● TASK LIST
(a) Using the passage below on error review in a Limit or Straddle State, decide whether each statement agrees with it, answering yes or no and quoting the deciding words: (i) in the example, the series was quoted $1.95–$2.00 on multiple exchanges before the Limit or Straddle State; (ii) the Exchange considers these situations appropriate for an error review; (iii) the criteria for the no-bid provision are less likely to be met in a Limit or Straddle State.
(b) Render this sentence from the passage below on error review in a Limit or Straddle State into Spanish: "This would create uncertainty to both parties and an advantage to one participant if the underlying stock moved significantly in their direction."

The Exchange believes that these
situations are not appropriate for an
error review because they are more
likely to result in a windfall to one party
at the expense of another in a Limit or
Straddle State, because the criteria for
meeting the no-bid provision are more
likely to be met in a Limit or Straddle
State, and unlike normal circumstances,
may not be a true reflection of the value
of the series being quoted. For example,
in a series quoted $1.95–$2.00 on
multiple exchanges prior to the Limit or
Straddle State, an order to B10@ $2.00
is likely a reasonably priced trade
because the buyer attempted to pay
$2.00 with a limit price. However, if
that series and the series one strike
below are both quoted $0.00- $5.00,
then both the seller and the buyer at
$2.00 would have an opportunity to
dispute the trade. This would create
uncertainty to both parties and an
advantage to one participant if the
underlying stock moved significantly in
their direction.

Dataset entries:
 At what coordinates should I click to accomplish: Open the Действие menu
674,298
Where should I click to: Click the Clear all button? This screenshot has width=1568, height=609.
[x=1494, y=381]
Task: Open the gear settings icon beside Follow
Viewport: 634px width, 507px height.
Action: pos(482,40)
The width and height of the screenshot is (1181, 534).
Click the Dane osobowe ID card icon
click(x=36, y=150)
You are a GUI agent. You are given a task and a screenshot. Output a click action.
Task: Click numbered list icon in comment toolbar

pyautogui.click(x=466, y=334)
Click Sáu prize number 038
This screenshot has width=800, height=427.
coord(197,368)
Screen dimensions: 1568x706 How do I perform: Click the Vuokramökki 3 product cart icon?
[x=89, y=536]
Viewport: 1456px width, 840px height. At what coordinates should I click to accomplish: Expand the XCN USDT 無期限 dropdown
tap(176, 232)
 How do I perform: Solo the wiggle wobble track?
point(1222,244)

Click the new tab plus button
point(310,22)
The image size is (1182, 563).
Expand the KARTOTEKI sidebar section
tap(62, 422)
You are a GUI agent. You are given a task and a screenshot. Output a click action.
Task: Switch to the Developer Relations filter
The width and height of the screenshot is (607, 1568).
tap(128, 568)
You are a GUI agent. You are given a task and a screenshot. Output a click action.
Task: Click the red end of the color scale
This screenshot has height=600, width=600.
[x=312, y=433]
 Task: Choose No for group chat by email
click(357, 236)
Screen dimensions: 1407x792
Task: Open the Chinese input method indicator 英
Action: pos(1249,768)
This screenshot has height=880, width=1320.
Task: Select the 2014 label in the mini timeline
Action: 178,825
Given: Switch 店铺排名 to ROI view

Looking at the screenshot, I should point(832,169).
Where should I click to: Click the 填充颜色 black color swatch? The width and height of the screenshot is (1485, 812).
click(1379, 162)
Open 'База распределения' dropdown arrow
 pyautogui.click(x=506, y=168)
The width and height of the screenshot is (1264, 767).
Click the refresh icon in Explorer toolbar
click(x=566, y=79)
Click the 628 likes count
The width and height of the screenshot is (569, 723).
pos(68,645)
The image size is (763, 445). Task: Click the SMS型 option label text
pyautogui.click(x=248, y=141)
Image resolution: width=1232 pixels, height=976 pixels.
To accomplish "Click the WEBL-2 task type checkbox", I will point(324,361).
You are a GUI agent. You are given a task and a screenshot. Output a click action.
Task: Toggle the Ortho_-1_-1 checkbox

● ANSWERS TO THE EXERCISES
(a)
(i) Yes: "in a series quoted $1.95–$2.00 on multiple exchanges prior to the Limit or Straddle State"
(ii) No: "these situations are not appropriate for an error review"
(iii) No: "the criteria for meeting the no-bid provision are more likely to be met in a Limit or Straddle State"

(b) Esto generaría incertidumbre para ambas partes y una ventaja para un participante si la acción subyacente se moviera significativamente en su dirección.